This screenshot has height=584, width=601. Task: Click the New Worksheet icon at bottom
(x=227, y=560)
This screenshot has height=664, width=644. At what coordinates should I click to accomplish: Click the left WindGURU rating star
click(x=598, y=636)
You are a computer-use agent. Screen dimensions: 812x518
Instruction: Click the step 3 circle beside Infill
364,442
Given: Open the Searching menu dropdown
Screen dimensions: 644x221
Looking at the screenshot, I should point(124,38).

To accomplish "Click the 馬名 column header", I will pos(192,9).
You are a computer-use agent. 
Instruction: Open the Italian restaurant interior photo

WHAT THE TASK ASKS ::
When the entries above show the word "computer" in a line, copy that line out.

RESULT ::
You are a computer-use agent. Screen dimensions: 812x518
You are a computer-use agent. 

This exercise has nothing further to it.